Energy-efficient building is not just about sustainability; it is about designing and constructing an overall better building. These words from Sefaira’s CEO Mads Jensen sum up one of the biggest trends to hit the construction industry as of late—using sustainable analysis platforms to determine a building’s overall efficiency.

Sefaira, www.sefaira.com, New York, N.Y., created Sefaira Concept with the intent to give architects and designers a Web-based system that provides feedback on whole-building energy and water use; analyzes and compares design options; and communicates design ideas to customers, ultimately making the case for sustainable buildings.

The use of such design and analysis technology is very quickly spreading to the entire AEC (architecture, engineering, and construction) team, as the product from Sefaira integrates with Trimble’s, www.trimble.com, Sunnyvale, Calif., SketchUp, and additionally allows the entire team to access the same data throughout the construction project.

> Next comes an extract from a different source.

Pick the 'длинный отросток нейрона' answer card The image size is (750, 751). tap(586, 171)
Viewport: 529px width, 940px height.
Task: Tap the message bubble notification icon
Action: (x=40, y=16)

Take this case: the 2012 House of the Immediate Future. This project required long-term operational affordability, and as such the team decided to design the home to be net-zero annual energy consumption. Enter Sefaira Concept. The software enabled the team to model heating and cooling loads and create individual concepts for different design cases. The end result was being able to identify and verify the most efficient design.

Sefaira continues to innovate as well, with the recent release of its software, which includes the capability to analyze custom shading designs alongside standard options. Jensen says the company has plans to continue to develop partnerships in the future that will enable data to be shared from the early stages of design throughout the construction process.

As the construction industry moves toward sustainable designs—or simply constructing a better overall building—technologies for early analysis will continue to gain a greater foothold in the AEC market. For contractors, the end result will be better buildings.